- Sire: Justice
- Grandsire: Herod
- Dam: Flyer
- Damsire: Sweetbriar
- Sex: Stallion
- Foaled: 1791
- Country: Kingdom of Great Britain
- Colour: Bay
- Breeder: Lord Grosvenor
- Owner: Lord Grosvenor
- Trainer: J. Pratt
- Record: 3:1-1-0
- Earnings: £2,350

Major wins
- Epsom Derby (1794)

= Daedalus (horse) =

British Thoroughbred racehorse

Daedalus (1791 - after 1804) was a British Thoroughbred racehorse and sire. In a brief career that lasted from April to October 1794 he ran three times and won once. He won the Derby on his racecourse debut, beating the smallest field in the history of the race. He was beaten in two races later that year and was retired.

==Background==
Daedalus (or Dædalus) was a bay horse bred by his owner Lord Grosvenor from his mare Flyer, who had previously produced the 1790 Derby winner Rhadamanthus. Daedalus and Rhadamanthus were the most notable horses sired by Lord Grosvenor's horse Justice, who during his racing career had won two races at Newmarket.

==Racing career==

===1794: three-year-old season===
Daedalus made his first racecourse appearance in the Derby at Epsom on 5 June. Forty-nine horses had been entered for the race at 50 guineas each, but only four ran, including a stable companion of Daedalus who was not included in the betting. This four-horse field was the smallest in Derby history. The Duke of Bedford's Leon was the 4/5 favourite, with Lord Egremont's unnamed Highflyer colt (later named Ragged Jack) the 2/1 second choice and Daedalus starting at odds of 6/1. Ridden by Frank Buckle, Daedalus won from the Highflyer colt, with Leon third. Daedalus gave his owner a third Derby win in five years, while Buckle was recording the second of his five victories.
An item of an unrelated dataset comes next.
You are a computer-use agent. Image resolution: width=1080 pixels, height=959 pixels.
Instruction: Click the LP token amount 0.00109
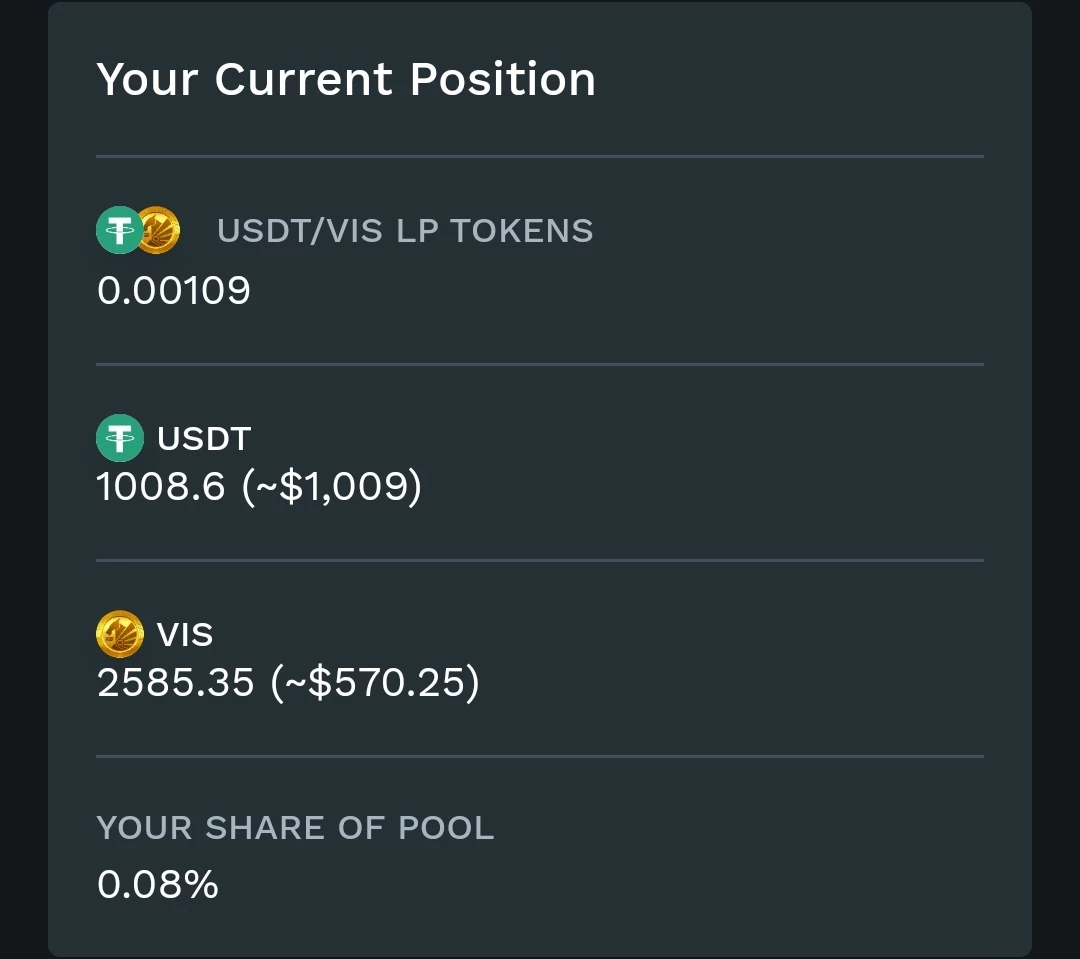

After a break of four months, Daedalus returned to the racecourse for two runs at Newmarket in autumn. On 17 October he was one of three runners in a 100 guinea Sweepstakes over the two mile "Ditch In" course. Daedalus started favourite at odds of 4/6, but finished second at level weight to Mr Wilson's colt Bennington. Ten days later, Daedalus ran in another Sweepstakes over the same course and distance. On this occasion he started 5/2 second favourite and finished fourth of the six runners behind Bennington. At the end of the year Daedalus was sold to Mr. A Bayton and did not race again.

==Retirement==
Little is recorded of Daedalus after his sale to Mr. Bayton. He does not appear in any lists of stallions and has no progeny recorded in the General Stud Book which noted that he had been "sent to Russia." In Russia, he was owned by Count Alexis Orlov, the brother of Gregory Orlov, who also imported the 1792 St. Leger winner Tartar. Count Orlov mainly bred trotting horses, the "Orlov Trotters," that became a celebrated breed of harness racehorse in the 19th century with lines that have persisted to modern times.

==Pedigree==

Pedigree of Daedalus (GB), bay stallion, 1791
| Sire Justice (GB) 1774 | Herod 1758 | Tartar | Partner |
Meteora
| Cypron | Blaze |
Salome
| Curiosity 1760 | Snap | Snip |
sister to Slipby
| Regulus mare | Regulus |
Childers mare
| Dam Flyer (GB) 1777 | Sweetbriar 1769 | Syphon | Squirt |
Patriot mare
| Shakespeare mare | Shakespeare |
Miss Meredith
| Squirrel mare 1767 | Squirrel | Traveller |
Grey Bloody Buttocks
| Blank mare | Blank |
Regulus mare (Family:1-a)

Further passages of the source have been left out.